Transverse stress rupture properties of a third generation single crystal superalloy at medium and elevated temperatures
YANG Wan-peng, LI Jia-rong, LIU Shi-zhong, ZHAO Jin-qian, SHI Zhen-xue, WANG Xiao-guang
Science and Technology on Advanced High Temperature Structural Materials Laboratory, AECC Beijing Institute of Aeronautical Materials, Beijing 100095, China
Abstract:At the conditions of 760℃/800 MPa, 980℃/250 MPa and 1100℃/137 MPa, the transv-erse stress rupture properties of a nickel-based third generation single crystal superalloy were investigated. The results show that the stress rupture life and elongation of the transverse specimens are lower than those of the longitudinal specimens at 760℃/800 MPa, 980℃/250 MPa and 1100℃/137 MPa. The dislocation configurations of the stress ruptured transverse and longitudinal specimens are the same. There are intersecting stacking faults in the γ' phases after stress ruptured at 760℃/800 MPa, and the dislocations are tangled and high densities of dislocation networks have formed at the γ/γ' interface after stress ruptured at 1100℃/137 MPa. The transverse and longitudinal specimens show quasi-cleavage and dimple mixture mode at 760℃/800 MPa, while they both show dimple mode at 980℃/250 MPa and 1100℃/137 MPa.
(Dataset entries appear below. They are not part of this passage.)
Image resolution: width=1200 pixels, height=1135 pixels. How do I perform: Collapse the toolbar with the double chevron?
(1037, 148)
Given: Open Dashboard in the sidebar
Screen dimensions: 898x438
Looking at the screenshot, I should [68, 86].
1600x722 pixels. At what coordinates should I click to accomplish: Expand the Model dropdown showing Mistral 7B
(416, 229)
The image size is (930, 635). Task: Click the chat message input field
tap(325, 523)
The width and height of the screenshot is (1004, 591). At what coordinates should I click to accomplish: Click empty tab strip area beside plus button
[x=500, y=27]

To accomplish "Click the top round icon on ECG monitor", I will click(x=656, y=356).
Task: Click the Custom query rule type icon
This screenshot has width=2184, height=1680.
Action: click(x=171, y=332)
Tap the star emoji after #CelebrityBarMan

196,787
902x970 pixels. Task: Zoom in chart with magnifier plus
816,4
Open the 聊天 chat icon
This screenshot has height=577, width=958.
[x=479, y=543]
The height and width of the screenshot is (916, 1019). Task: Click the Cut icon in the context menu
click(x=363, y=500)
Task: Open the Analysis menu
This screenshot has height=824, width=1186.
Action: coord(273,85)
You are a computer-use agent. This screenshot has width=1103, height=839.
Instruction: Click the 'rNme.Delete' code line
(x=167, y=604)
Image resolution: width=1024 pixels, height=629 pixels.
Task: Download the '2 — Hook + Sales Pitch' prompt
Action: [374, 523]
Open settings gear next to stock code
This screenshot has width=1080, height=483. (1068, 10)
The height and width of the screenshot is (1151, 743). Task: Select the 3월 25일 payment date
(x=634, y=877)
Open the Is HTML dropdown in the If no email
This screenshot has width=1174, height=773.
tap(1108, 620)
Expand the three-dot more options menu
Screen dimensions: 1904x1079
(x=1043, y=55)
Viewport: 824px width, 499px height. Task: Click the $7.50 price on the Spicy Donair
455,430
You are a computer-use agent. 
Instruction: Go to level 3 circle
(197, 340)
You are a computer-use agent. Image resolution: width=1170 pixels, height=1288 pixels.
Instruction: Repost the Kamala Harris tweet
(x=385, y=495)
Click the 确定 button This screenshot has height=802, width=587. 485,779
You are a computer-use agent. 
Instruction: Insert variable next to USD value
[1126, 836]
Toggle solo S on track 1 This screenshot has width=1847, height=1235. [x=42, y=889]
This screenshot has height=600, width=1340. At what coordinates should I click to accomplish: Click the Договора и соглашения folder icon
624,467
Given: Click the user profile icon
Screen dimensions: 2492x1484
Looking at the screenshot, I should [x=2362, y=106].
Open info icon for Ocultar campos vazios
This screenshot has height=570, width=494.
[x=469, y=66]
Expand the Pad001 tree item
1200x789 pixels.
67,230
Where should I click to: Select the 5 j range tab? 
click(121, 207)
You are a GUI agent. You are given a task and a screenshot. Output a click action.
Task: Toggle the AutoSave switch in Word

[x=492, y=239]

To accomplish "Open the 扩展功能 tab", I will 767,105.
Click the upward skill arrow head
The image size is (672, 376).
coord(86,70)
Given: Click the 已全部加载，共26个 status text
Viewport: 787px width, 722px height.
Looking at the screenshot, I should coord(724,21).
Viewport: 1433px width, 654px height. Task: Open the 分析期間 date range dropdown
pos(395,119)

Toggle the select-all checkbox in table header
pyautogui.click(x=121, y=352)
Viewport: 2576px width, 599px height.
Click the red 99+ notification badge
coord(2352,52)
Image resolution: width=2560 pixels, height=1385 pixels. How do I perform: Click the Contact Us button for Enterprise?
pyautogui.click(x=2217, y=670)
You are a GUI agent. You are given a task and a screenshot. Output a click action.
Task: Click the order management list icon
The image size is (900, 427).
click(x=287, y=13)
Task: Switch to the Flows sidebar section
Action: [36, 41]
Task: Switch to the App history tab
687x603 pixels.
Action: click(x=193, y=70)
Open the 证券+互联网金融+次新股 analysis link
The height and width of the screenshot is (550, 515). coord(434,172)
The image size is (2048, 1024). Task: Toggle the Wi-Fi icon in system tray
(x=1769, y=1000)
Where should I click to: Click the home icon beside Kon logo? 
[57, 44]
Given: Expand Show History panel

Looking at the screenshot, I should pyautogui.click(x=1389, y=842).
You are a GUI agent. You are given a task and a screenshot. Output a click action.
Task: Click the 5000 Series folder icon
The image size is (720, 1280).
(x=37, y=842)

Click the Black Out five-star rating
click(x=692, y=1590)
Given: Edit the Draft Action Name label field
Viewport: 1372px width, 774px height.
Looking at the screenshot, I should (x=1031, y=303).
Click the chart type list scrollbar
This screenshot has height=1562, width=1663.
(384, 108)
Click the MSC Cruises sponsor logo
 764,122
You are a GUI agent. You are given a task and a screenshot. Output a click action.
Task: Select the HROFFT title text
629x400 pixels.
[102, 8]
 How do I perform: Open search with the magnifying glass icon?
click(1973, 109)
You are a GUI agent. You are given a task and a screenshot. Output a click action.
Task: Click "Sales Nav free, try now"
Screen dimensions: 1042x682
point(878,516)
The fracture mechanisms of transverse specimens of the first generation single crystal superalloy DD3, the second generation single crystal superalloy DD6 and the third generation single crystal superalloy in our study at medium and elevated temperatures are basically the same. The main reason for the transverse specimens have a lower stress rupture properties than the longitudinal specimens is that the external applied stress is perpendicular to the primary interdendritic interface formed during the directional solidification process.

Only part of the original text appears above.